The debate over Asbar’s death goes beyond the fate of an individual Syrian scientist.
Sunday 12/08/2018
A map locating the Syrian town of Masyaf. (AFP)
A map locating the Syrian town of Masyaf. (AFP)

TUNIS - During the night of August 4, in the Syrian town of Masyaf, high-level Syrian scientist Aziz Asbar was killed in a car bombing. All fingers point to Israel as being responsible for the attack.

The T4 weapons development factory in Masyaf has been the target of repeated air strikes and missile attacks for much of Syria’s civil war, with scientists at the facility suspected by Israeli intelligence of developing weapons capable of striking at enemies both at home and abroad.

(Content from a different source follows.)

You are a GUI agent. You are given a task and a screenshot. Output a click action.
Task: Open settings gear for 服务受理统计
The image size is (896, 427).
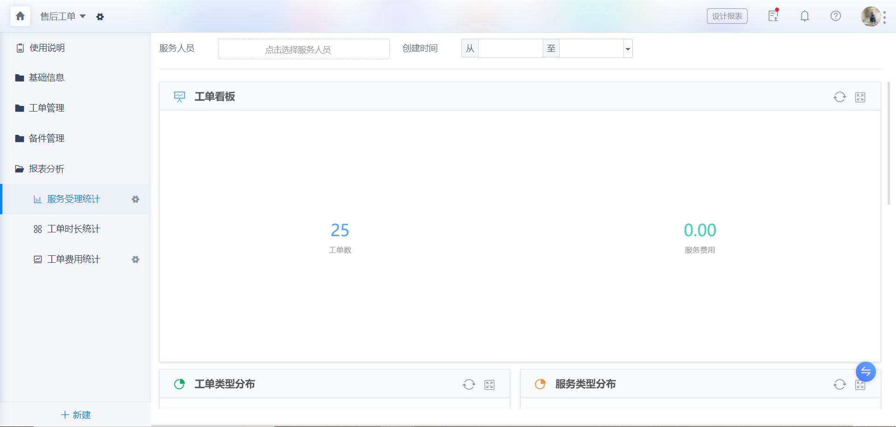click(x=135, y=199)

In February, Israeli jets struck at the plant after an alleged Iranian drone, launched from the site, entered Israeli airspace. In April, Israeli missiles struck the plant after a chemical attack on the Damascus’s suburb of Ghouta. Throughout, Iran’s and its proxies’ presences at the base are said to have been ubiquitous.

“Israel’s red lines have to do with the range, precision and survivability of systems.” Jeffrey Martini, a senior Middle East analyst at the RAND Corporation, said via e-mail. “What little we know about Mr Asbar suggests he was working on improving these aspects of Syria’s missile programme. That made him a potential target for an Israeli strike.”

The debate over Asbar’s death goes beyond the fate of an individual Syrian scientist, cutting to the heart of the dilemma over how far Israel, and by extension the United States, can rely on Damascus’s principal ally, Russia, to constrain Iran within Syria.

The Israeli national security apparatus is said to be split. Some say Iran is an intractable part of Damascus’s security apparatus. Others, including Israeli Defence Minister Avigdor Lieberman, who was born in the Soviet Union, look to Russia to serve as a bulwark against Iran.

“Asbar’s assassination has really brought all of this into the open,” said Nicholas Heras, Middle East security fellow at the Centre for a New American Secu­rity. “Assuming it was the Israelis, Asbar’s killing highlights the gulf between those who are ready to go after a high-value target in Syria they suspect of working with the IRGC (Islamic Revolutionary Guard Corps) and those that would look to Russia to counter that.”

Irrespective of any short-term action Israel might consider in Syria, Russia is wedded to the country’s long-term future, not least through its naval base at Tartus and the airfield at Latakia. For Russia to fulfil its policy goals in Syria, the country must be stabilised and Iranian influence nullified, which are also Israeli aims. The more hawkish in Tel Aviv argue that Iran is so entrenched with Syria that its influence pervades Damascus. Russia’s willingness and ability to restrain Tehran, as highlighted by Moscow’s apparent weakness in the face of the regime’s push into south-western Syria, are also subject to doubt.

The implications of Asbar’s killing carry beyond Tel Aviv. “This really is the first significant test of the [United States’] ‘America first policy’,” Heras said. “It puts the question squarely in front of the Trump administration: To what degree can you influence events in western Syria without deploying any significant assets there? And again that question leads the US back to the Russians.”

At least for the short term, Moscow’s value as a check against Iran is open to question. In terms of manpower, Tehran’s commitment to the Syrian conflict far eclipses that of Moscow. While Tehran might not feature prominently in Moscow’s long-term plans for Syria, those plans remain far distant from a tumultuous present. Any question over the degree of threat Tel Aviv is willing to accept from within Syria was answered unambiguously in Masyaf: very little.